A quick climax essentially contradicts the point of a novel. Stories are about conflicts that take time to resolve. Otherwise, you wouldn’t need 400 pages to do so. It means you must take your time to get to the climax. The conflict should be at its worst at the climax, which means it will not be quickly resolved. That’s not to say you should ramble on for hundreds of pages, but at least give your readers an entire chapter and let the characters sweat it out. If you followed all of the previous steps, this should be easy enough to achieve.
15. Tie everything up
The climax occurs right before the falling action and resolution. Those two plot points are brief. They usually last for a chapter, but the point is they exist, and their job is to finish answering questions that the characters and readers have and resolve the overall conflict. It means you do not have to do all those things in the climax. Yes, there should be some sense of finality.

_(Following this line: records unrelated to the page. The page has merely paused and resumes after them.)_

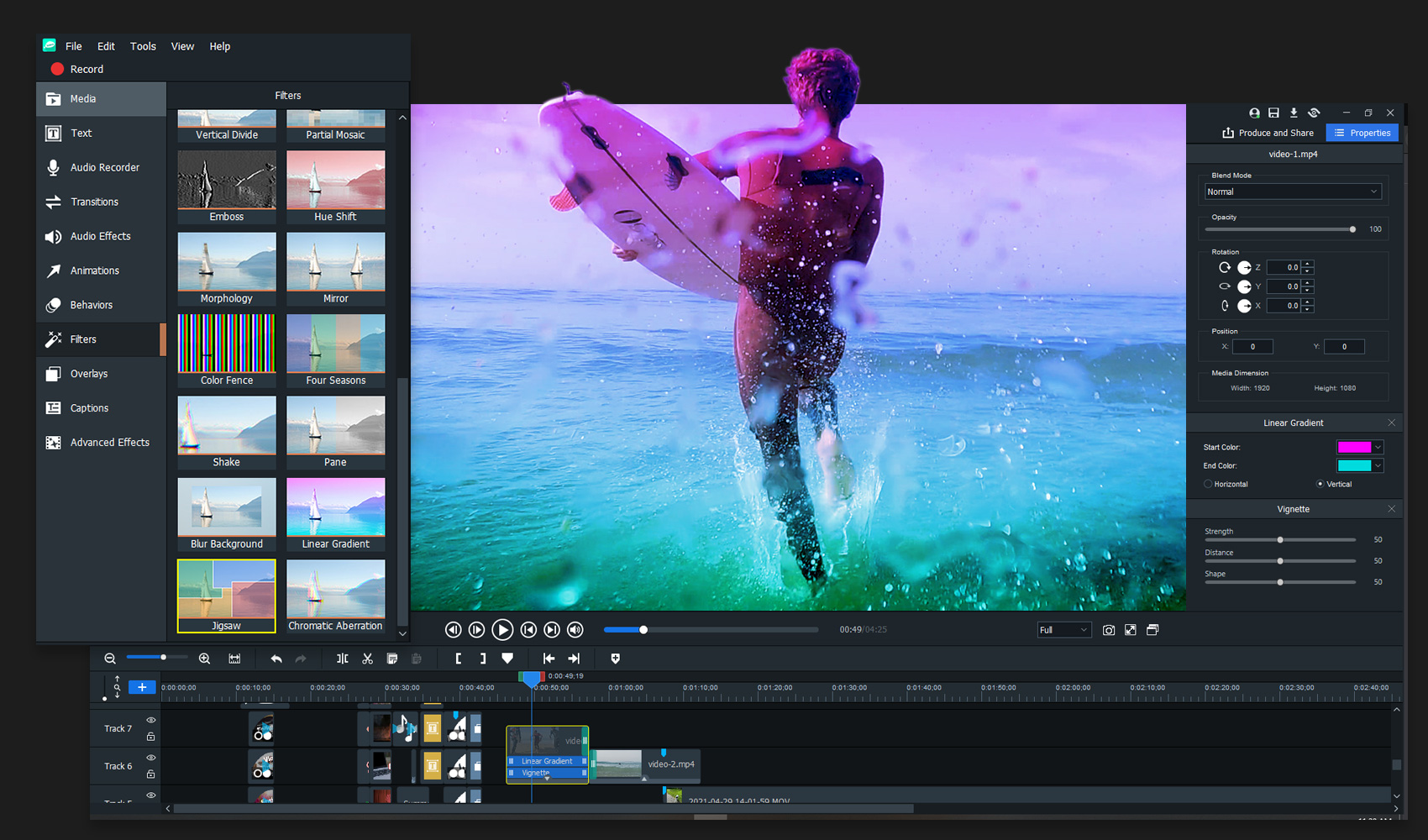
Task: Open the Overlays panel
Action: pos(88,374)
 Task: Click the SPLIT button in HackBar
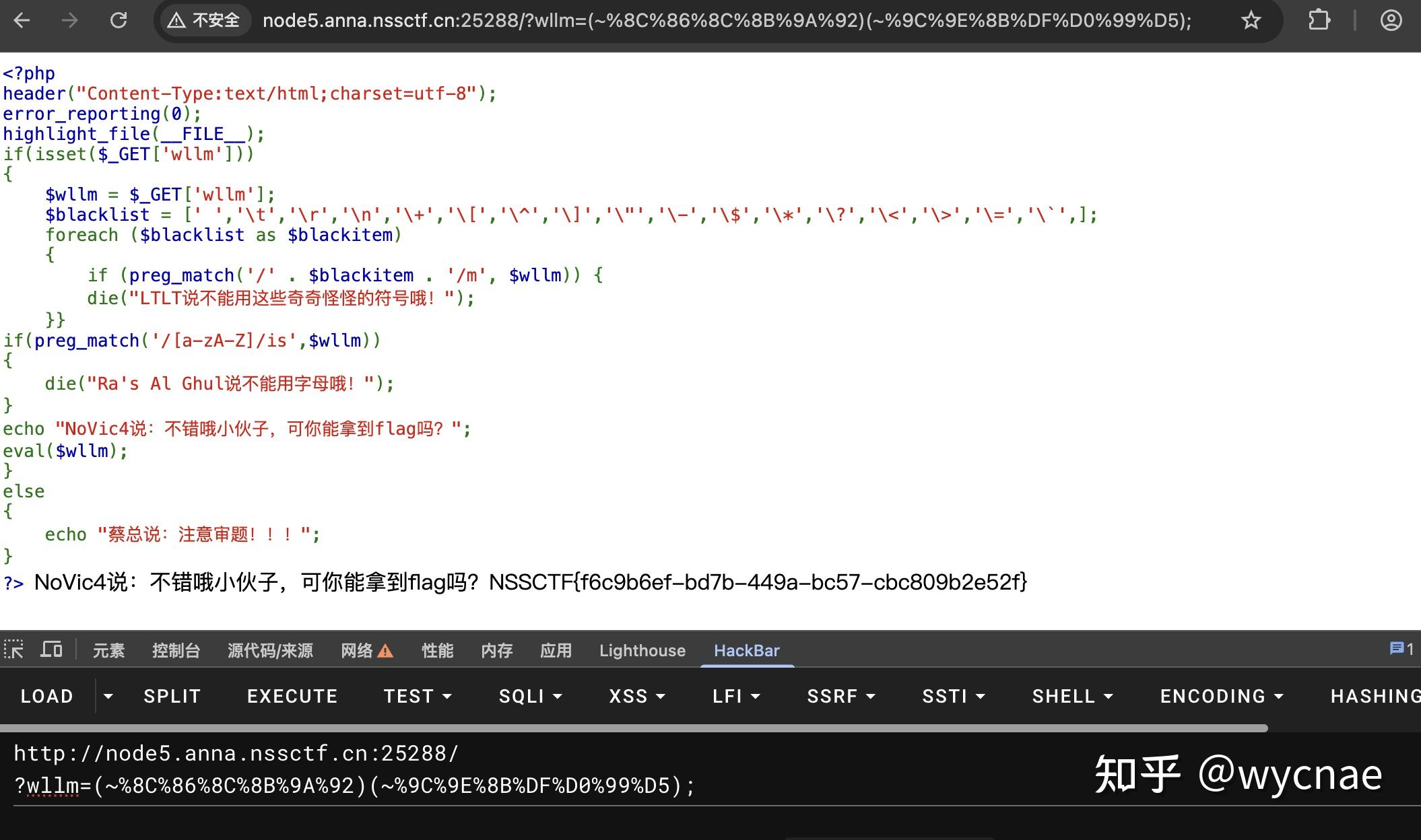click(x=171, y=697)
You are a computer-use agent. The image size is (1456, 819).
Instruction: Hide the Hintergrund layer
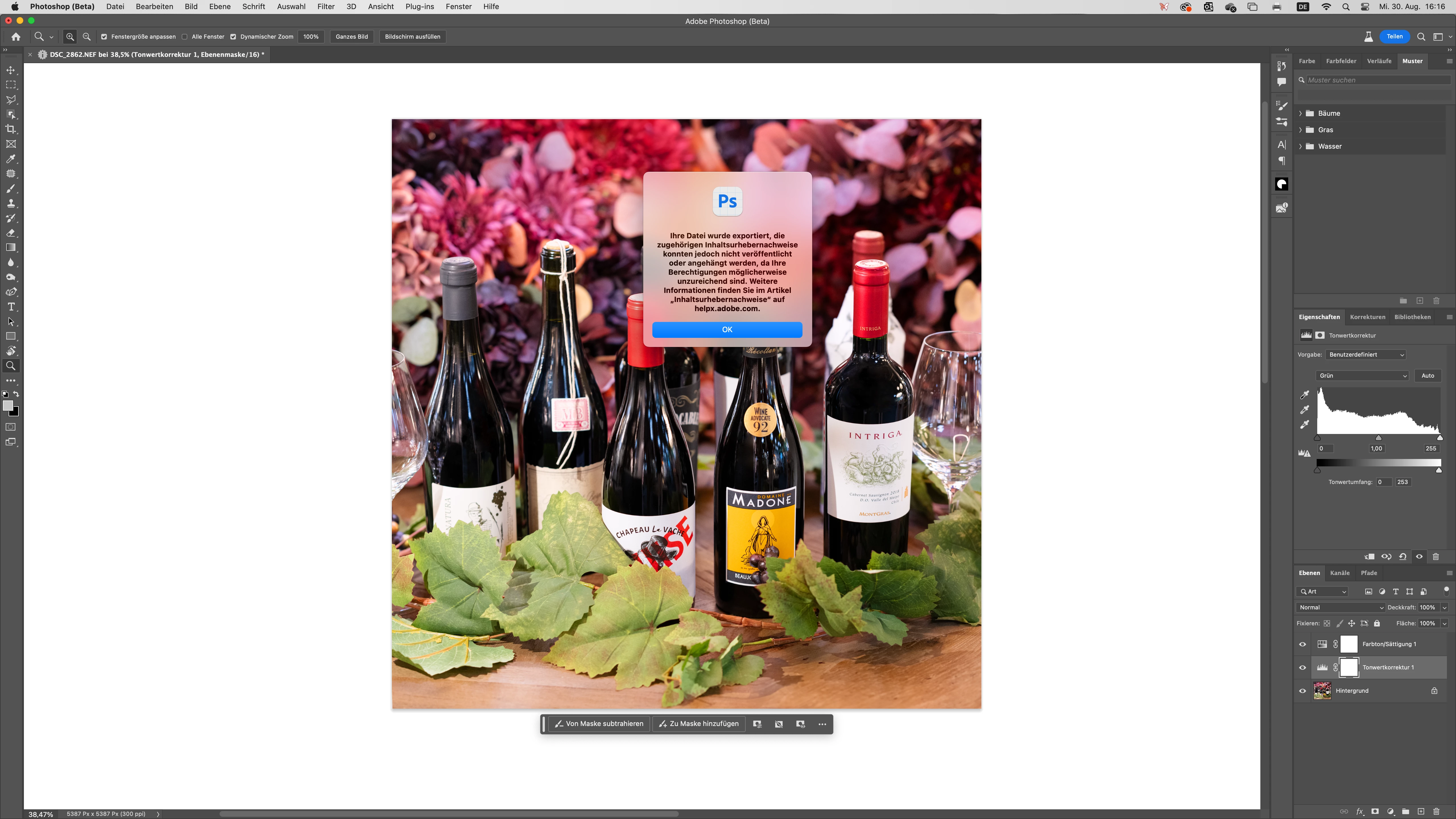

The couple needs to get together. The battle needs to be won or lost. The case needs to be solved. But we only need some of the answers, all the explanations, or all the resolutions. When you try to shove this all into the climax, that’s when you slow down the momentum and bog the content down with too much exposition, making the climax less believable. Remember, you still have another chapter to tie everything up in a pretty bow. So if you couldn’t do that in the climax, that’s fine.
The climax is one of the essential parts of your novel. At the end of the day, the key is to put the odds against your protagonist and make it hard to achieve whatever goal they’re trying to achieve. This will keep your reader on their toes and rooting for the protagonist’s success. Here are the overall notes for you:
- To make your climax big enough, your character must have a tough time achieving or trying to achieve their primary goal.
- Your climax should be the biggest moment in your novel. It’s where huge reveals usually take place.
- Avoid the pass-out and win strategy. It’s building to a great climax.
- The climax should never be skimped on.
- Don’t cop out and take the easy road, passing out and then waking up to find everything is all hunky dory.
- Give your reader the satisfaction of reading a big climax.
- Think of your protagonist’s journey. The climax will address the success or failure of your character in meeting their goal. But your climax should also force your protagonist to face something about themselves.
- Use the setting. Add a layer to the conflict between your protagonist and antagonist by using the setting to up the drama here.
- Ask yourself, where will my protagonist go from here?
- What does their life look like now that they have overcome their misbelief?
- What if later you decide to write a sequel?
- How does my protagonist prove their transformation by crushing their misbelief and facing their greatest fear with courage?
- How has my protagonist changed as a result of their journey?
- Where will my protagonist go from here?
- What does their life look like now that they have overcome their misbelief?
That’s it! It has revolutionized how you look at story structure, a story in general, and your story, that beautiful masterpiece you’re crafting right now. Happy writing!